LETTERS: October 15th Issue
Re.: Don’t Shoot the Messenger: Sailing Through Transition
Though we certainly appreciate your attention to and coverage of Southern Oregon University and the SOU Board of Trustees, your piece contains a factual error that I feel merits correction. The SOU Board has not extended President Saigo’s contract. Rather, the Board voted unanimously to give Board Chair Bill Thorndike authority to move forward with consultation of faculty, staff, students, and the Governor’s Office regarding the possibility of a contract extension for President Saigo. No vote on whether or not to actually extend his contract has taken place. I would appreciate correction and/or clarification of this matter. Additionally, I encourage you to reach out to me any time you have questions or need information regarding SOU in the future. My contact information is contained in my email signature below.
– Ryan Brown, head of community and media relations
Re.: Lawn Watering
In response to the response, to my letter about lawn watering, I love “this beautiful place” and will do what I can to preserve, conserve and protect it in order to help keep it “this beautiful place.” I was quite simply pointing out how much we need to pay attention to drought conditions in hot, smoky summers or anytime, really. We all live here and quite honestly we baby boomers are the original ones who began pointing out the need to care for Mother Earth and there are a lot of boomers who live here in Ashland and have lived here all their lives who have the same ideas. I may be a newcomer, but I am here because I found a place and people I connected with about the environment and
As to being anal and oppressive, I’m not even going to comment on the syntax of the words, but suffice it to say, we’re just trying to again, preserve the beauty and wonder of this town, as well as the forests, rivers and land around it. We are not here to just do recreational things—there are retirees/boomers who do lots of volunteer work, because they feel a connection and appreciate “this beautiful place.” We all belong to this earth and the parcels of her that we purchase, but if my neighbor is running water unnecessarily and wasting it or doing anything to harm or neglect, either directly or indirectly, my property or any property around me, I will protest, because it is my business! This whole attitude of minding our own business and not caring about our neighbors or the land around us is what got us into this mess, i.e., climate change, etc., in the first place! What you do to others you do to yourself!

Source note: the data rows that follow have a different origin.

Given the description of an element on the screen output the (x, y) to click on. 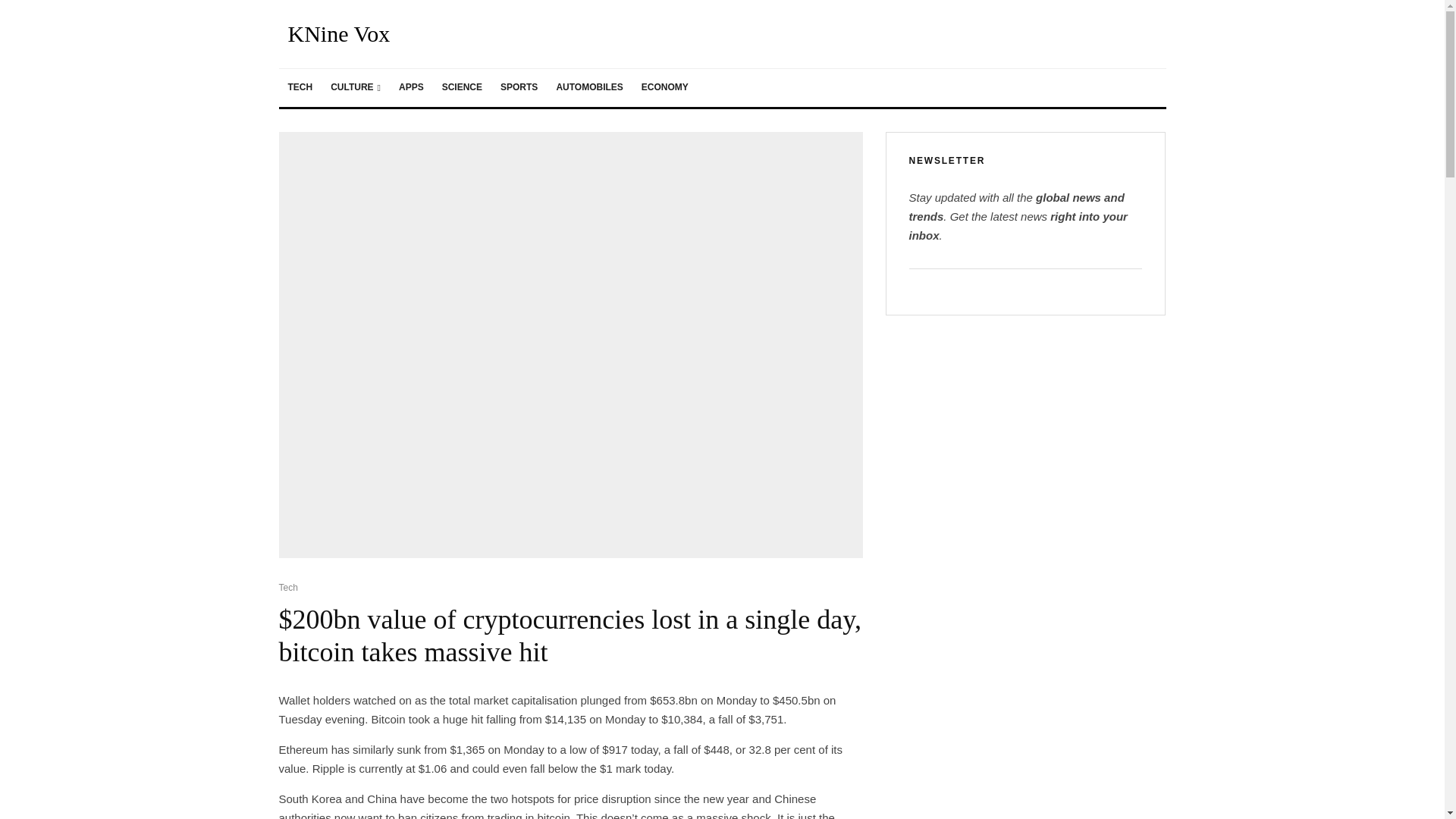
SCIENCE (462, 87)
CULTURE (355, 87)
TECH (300, 87)
KNine Vox (339, 33)
APPS (411, 87)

I was not rude, according to your perspective, I was just trying to make a point. I do not want to witness the demise of this town or her people and the whole culture, if I let others who might try to come in and over-develop or otherwise hurt the land, etc., because it’s none of my business. This is why we have a city council for important things about this town. Try to imagine no one going to these meetings, because it’s none of my business?
I just love this place, it’s so beautiful and full of culture with Shakespeare theatre, and wonderful, friendly people, beautiful land and mountains, not to mention the fascinating geology! And I have great respect for the ranchers, farmers and vintners and all the old-timers who built this place and gave it its history.
And by the way, you won’t see me taking down addresses/names—my drone is very quiet and small. You’ll just think it’s a bird…
– Cynthia Rucyst
Re.: Public Art (Editor’s Note: I hope we placed this letter in the right spot!)
Any metallic art at the eastern gateway into historic Shakespeare Town not only insults the Historic Commission’s input it is bad Feng shui. “Gather” in metallic modern art it breaks design rules to place metallic art on the eastern compass side of Ashland, which is the wood element.
Metal cuts down the eastern wood element and any metallic art should be located on the western side of town where metal is regenerative to the earth. The bronze totem pole is already appropriately located on the western side of town and is both historically appropriate and in keeping with Feng shui art principles.
Art placed in the eastern end of town should feature tall rectangular wooden elements such as trees and possibly a water fountain surrounded by roses or other beautiful flora, or water jet sprays that the children of pedestrians could enjoy. It should be a lovely garden setting with colored lights on the fountain and flowers, to welcome those who enter.
The ceramic element of the art tiles by library are fitting. Placement of artful non-metallic carving of forest wildlife such as bear, cougar, deer, birds, butterflies, or honeybees would bring auspicious prosperity to the eastern doorway to historic downtown. Shakespeare Town has a lot of Asian tourists and to dishonor Feng shei principles of design placement is rude of the Art Commission. Our Mayor for Peace should want Ashland to have Feng shei prosperity with Japan and our Asian neighbors directly across the ocean.